(SELECTED EXTRACT):
The electrochemical performances of the FeF₂@PDC composites cathode were evaluated in 2 M lithium bis (fluorosulfonylimide) (LiFSI) in dimethoxyethane (DME) electrolyte over a voltage window of 1–4 V (vs Li⁺/Li), which is far lower than that in other studies.^[7,18]We intentionally lowered the salt concentration to test our hypotheses that the composite cathode may suppress the electrolyte decomposition. We indeed achieved outstanding electrochemical performance for the FeF₂@PDC composite cathode even in significantly lower electrolyte concentration. Note that the capacity contribution from PDC was only 40 mAh g^–1 (Figure S10, Supporting Information). Rate tests show that the composite cathode discharges from 0.5 C (1 C = 571 mAh g–1) with a capacity over 600 mAh g^–1 to 60 C with a remarkable capacity of 107 mAh g^–1. The cell discharges back to 1 C with a capacity of 525 mAh g^–1, demonstrating the excellent rate capability and reversibility of the composite cathode (Figure 3a). The charge/discharge curves at different rate also correlated with the discharge capacity in the rate tests (Figure 3b). The slightly higher than theoretical capacity observed at 0.5 C at the initial cycles may be attributed to the CEI formation on PDC or FeF₂.^[6] The charge/discharge curves show that the voltage increases or decreases nearly monotonically with the capacity without apparent voltage plateaus, which is typical for FeF₂ cathode in ether-based electrolyte.^[6a,7] We further conducted cyclic voltammetry (CV) studies over the voltage window of 1–4V (vs Li⁺/Li) to elucidate the electrochemical conversion reaction mechanism (Figure S11, Supporting Information). The oxidation/reduction pair at 3.1V (OX1) and 1.75V (RE1) typically corresponds to the conversion reaction of FeF₂, confirming the reversible electrochemical reactions.^[6] The oxidation/reduction pair peaks at 3.5V (OX2) and 3.0V (RE2) are likely related to the formation of Fe³⁺ species at the cathode surface.^[6b,9,19]

Enlarge this image.

Figure 3. Electrochemical performance of FeF2@PDC/Li batteries cycled in 2 M LiFSI in DME. a), Rate performance of the FeF2@PDC cathode from 0.5 C to 60 C (1 C = 571 mAh g–1). b), Comparison of the rate performance for FeF2-based electrodes. c), Charge and discharge profiles at different C-rates. d), Charge and discharge profiles at 0.5 C. e), Long-term cycling performance of the FeF2@PDC cathode at 0.5 C. f), Long cycle performance at ultrahigh rate of 30 C and 60 C. The voltage range was limited from 1 to 4 V (vs Li+/Li)

(DATA):

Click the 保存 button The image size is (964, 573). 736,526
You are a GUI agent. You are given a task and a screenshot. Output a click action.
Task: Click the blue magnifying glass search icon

(THE TASKS):
1. In the FeF₂@PDC cathode excerpt, condense the paragraph beginning "The electrochemical performances of the FeF₂@PDC composites cathode" into a bulleted list that keeps its main facts.
2. Write the next part of the FeF₂@PDC cathode excerpt, picking up after its Figure 3 caption.

(PER-TASK ANSWERS):
1.
- The composite cathode was tested in 2 M LiFSI in DME over 1–4 V (vs Li⁺/Li).
- The salt concentration was deliberately lowered to test whether the composite cathode suppresses electrolyte decomposition.
- Performance stayed outstanding at this lower concentration, and PDC contributed only 40 mAh g⁻¹ of capacity.
- Rate tests gave over 600 mAh g⁻¹ at 0.5 C (1 C = 571 mAh g⁻¹) and 107 mAh g⁻¹ at 60 C. Capacity was 525 mAh g⁻¹ on returning to 1 C, showing excellent rate capability and reversibility.
- Slightly above-theoretical capacity in the initial 0.5 C cycles may come from CEI formation on PDC or FeF₂.
- Voltage rises or falls nearly monotonically with capacity and shows no clear plateaus, which is typical for FeF₂ in ether-based electrolyte.
- In cyclic voltammetry over 1–4 V, the 3.1 V (OX1) and 1.75 V (RE1) pair corresponds to the FeF₂ conversion reaction, confirming reversibility.
- The 3.5 V (OX2) and 3.0 V (RE2) pair is likely related to Fe³⁺ species forming at the cathode surface.

2.
Note that MFs have poor Li⁺ transfer kinetics during cycling.^[20] The excellent rate capability is attributed to: 1) the nanosized FeF₂ which shortens the electron and Li⁺ transfer distance and 2) the PDC wrapped around the FeF₂ constitutes the electronic/ionic transport expressways for the nanosized FeF₂, as carbon is an excellent mixed ionic and electronic conductor.^[21] To further illustrate the advantages of our FeF₂@PDC cathode in enhanced electronic and ionic conductivity, we conducted (Electrochemical impedance spectroscopy) EIS measurements (Figure S12, Supporting Information) which show that the FeF₂@PDC electrode exhibits lower charge transfer resistance than the bare FeF2 electrode. Comparing our results to the state-of-the-art FeF₂ cathode studies (Table S1), our composite cathode shows the highest current density 60 C (34 A g^–1) while maintaining an outstanding discharge capacity of 107 mAh g^–1 (Figure 3c), which is in sharp contrast to most FeF_x cathodes that are hard to maintain an ideal capacity above 10 A g^–1, thanks to the novel structural design of the composite cathode.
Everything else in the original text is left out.